- **Exercise input**:

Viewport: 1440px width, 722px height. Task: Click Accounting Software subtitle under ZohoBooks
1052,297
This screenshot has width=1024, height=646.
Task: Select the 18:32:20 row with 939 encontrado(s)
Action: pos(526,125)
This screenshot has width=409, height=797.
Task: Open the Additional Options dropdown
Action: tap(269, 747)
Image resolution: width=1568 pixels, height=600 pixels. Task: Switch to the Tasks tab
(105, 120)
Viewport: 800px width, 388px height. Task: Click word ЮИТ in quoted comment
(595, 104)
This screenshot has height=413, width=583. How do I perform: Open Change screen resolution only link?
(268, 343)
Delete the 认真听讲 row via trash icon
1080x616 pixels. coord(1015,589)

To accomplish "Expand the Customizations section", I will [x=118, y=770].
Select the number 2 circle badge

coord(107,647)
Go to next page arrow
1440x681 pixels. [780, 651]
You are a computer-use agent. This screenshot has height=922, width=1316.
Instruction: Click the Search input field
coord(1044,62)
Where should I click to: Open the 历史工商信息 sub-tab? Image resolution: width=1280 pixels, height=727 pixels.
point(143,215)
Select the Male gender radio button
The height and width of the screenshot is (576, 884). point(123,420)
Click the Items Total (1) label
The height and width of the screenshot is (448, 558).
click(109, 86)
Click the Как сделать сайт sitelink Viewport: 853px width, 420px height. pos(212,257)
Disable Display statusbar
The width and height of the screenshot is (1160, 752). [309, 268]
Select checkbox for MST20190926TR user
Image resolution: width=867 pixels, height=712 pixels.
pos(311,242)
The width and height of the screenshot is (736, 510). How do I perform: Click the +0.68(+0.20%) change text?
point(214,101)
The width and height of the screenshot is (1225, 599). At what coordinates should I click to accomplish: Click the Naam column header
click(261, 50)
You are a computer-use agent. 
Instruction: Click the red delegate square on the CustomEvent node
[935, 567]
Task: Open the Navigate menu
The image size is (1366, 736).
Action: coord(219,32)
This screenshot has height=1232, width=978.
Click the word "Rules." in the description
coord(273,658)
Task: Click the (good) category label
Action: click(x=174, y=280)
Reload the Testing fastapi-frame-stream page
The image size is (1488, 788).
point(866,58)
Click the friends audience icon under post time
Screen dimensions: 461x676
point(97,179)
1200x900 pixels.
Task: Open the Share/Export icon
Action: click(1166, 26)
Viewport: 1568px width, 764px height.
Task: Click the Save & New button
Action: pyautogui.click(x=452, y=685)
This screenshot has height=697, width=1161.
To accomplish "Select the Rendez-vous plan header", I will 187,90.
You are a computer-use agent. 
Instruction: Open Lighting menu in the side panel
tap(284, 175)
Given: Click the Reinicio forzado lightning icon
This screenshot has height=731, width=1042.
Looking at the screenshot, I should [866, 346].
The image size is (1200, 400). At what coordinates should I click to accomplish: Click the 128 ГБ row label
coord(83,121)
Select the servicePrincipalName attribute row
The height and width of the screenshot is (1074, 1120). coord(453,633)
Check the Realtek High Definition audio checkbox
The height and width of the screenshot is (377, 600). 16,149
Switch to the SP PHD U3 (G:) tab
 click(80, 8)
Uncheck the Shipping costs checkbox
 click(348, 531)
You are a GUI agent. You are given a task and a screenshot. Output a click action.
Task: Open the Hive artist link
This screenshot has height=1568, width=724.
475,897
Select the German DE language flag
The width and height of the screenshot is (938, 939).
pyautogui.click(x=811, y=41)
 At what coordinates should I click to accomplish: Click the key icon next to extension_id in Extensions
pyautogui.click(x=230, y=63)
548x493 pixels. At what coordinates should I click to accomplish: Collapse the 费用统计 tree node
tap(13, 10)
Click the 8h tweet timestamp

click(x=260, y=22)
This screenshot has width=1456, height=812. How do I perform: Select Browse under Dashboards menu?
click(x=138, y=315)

- **Task instructions**:
Start at the line with "The image size is (1366, 736).". Give that line and every line after it again, word for word, through the last line above.

- **Output of the task**:
The image size is (1366, 736).
Action: coord(219,32)
This screenshot has height=1232, width=978.
Click the word "Rules." in the description
coord(273,658)
Task: Click the (good) category label
Action: click(x=174, y=280)
Reload the Testing fastapi-frame-stream page
The image size is (1488, 788).
point(866,58)
Click the friends audience icon under post time
Screen dimensions: 461x676
point(97,179)
1200x900 pixels.
Task: Open the Share/Export icon
Action: click(1166, 26)
Viewport: 1568px width, 764px height.
Task: Click the Save & New button
Action: pyautogui.click(x=452, y=685)
This screenshot has height=697, width=1161.
To accomplish "Select the Rendez-vous plan header", I will 187,90.
You are a computer-use agent. 
Instruction: Open Lighting menu in the side panel
tap(284, 175)
Given: Click the Reinicio forzado lightning icon
This screenshot has height=731, width=1042.
Looking at the screenshot, I should [866, 346].
The image size is (1200, 400). At what coordinates should I click to accomplish: Click the 128 ГБ row label
coord(83,121)
Select the servicePrincipalName attribute row
The height and width of the screenshot is (1074, 1120). coord(453,633)
Check the Realtek High Definition audio checkbox
The height and width of the screenshot is (377, 600). 16,149
Switch to the SP PHD U3 (G:) tab
 click(80, 8)
Uncheck the Shipping costs checkbox
 click(348, 531)
You are a GUI agent. You are given a task and a screenshot. Output a click action.
Task: Open the Hive artist link
This screenshot has height=1568, width=724.
475,897
Select the German DE language flag
The width and height of the screenshot is (938, 939).
pyautogui.click(x=811, y=41)
 At what coordinates should I click to accomplish: Click the key icon next to extension_id in Extensions
pyautogui.click(x=230, y=63)
548x493 pixels. At what coordinates should I click to accomplish: Collapse the 费用统计 tree node
tap(13, 10)
Click the 8h tweet timestamp

click(x=260, y=22)
This screenshot has width=1456, height=812. How do I perform: Select Browse under Dashboards menu?
click(x=138, y=315)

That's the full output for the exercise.